Salah satunya adalah mengundang dan meminta Teddy untuk menyanyi “satu lagu saja” untuk anak-anak dalam acara pesta kelulusan di desa yang jauhnya sampai 25 kilometer menanjak di lereng gunung Papandayan, Jawa Barat ini. Tapi kemudian Ince memintanya juga untuk mengurusi lima buah komputer (hanya empat yang berfungsi) untuk kegiatan belajar anak-anak Assururon. Teddy tertegun dan tidak bisa mengatakan tidak. Inilah hebatnya karisma Ince. Bukan sahabat sembarang sobat. Dan masih banyak cara lain yang ditempuh Ince untuk membuat Teddy tetap bertahan.

Sekarang Teddy untuk dipasrahi mengajar selama dua hari dari seminggu. Padahal dalam hati Teddy, ia merasa punya latar belakang pendidikan dan pengalaman jadi guru di mana pun tidak pernah .. Atas dasar apa saya berhak jadi guru, kata dan tanyanya terus-menerus di dalam hati. Tapi tekadnya dan persahabatannya serta usikan hati yang terus bergema dalam hatinya barangkali yang membuatnya bertahan jadi pendamping di sekolah petani miskin ini.

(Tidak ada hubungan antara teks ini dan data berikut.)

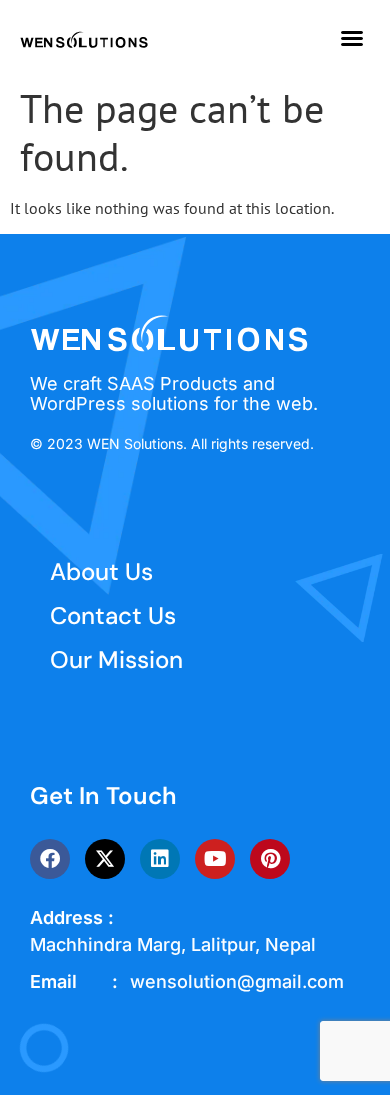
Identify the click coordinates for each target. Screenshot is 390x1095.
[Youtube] (215, 859)
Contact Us (113, 615)
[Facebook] (50, 859)
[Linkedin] (160, 859)
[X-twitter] (105, 859)
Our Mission (116, 659)
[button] (352, 38)
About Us (101, 571)
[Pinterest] (270, 859)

Teddy sendiri “mendapatkan” gadai sepeda motor “gratis” dari rekan kerjanya di Garut. Dan dapatan sepeda motor itu dipandangnya sebagai berkah dari Atas yang mendorongnya tetap bertahan jadi guru dan mengelola kegiatan usaha “Saunggawe”, terutama dari kalangan para guru di sekolah rakyat ini.

“Saya belum tentu bisa bertahan di sini.” Inilah pengakuan jujurnya setelah mengenal lebih dalam lagi prinsip kesukarelaan dan perjuangan yang ditempuh para pendamping di Assururon. Prinsip "sukarela" inilah yang justru secara khusus telah menjamin keutuhan dari pembentukan sekolah ini secara terus-menerus, tak terkecuali jatuh bangun, datang pergi, hadir dan mangkirnya para pendamping anak-anak murid Assururon. Selamat Ted! Terus berjuang demi "kemerdekaan" itu!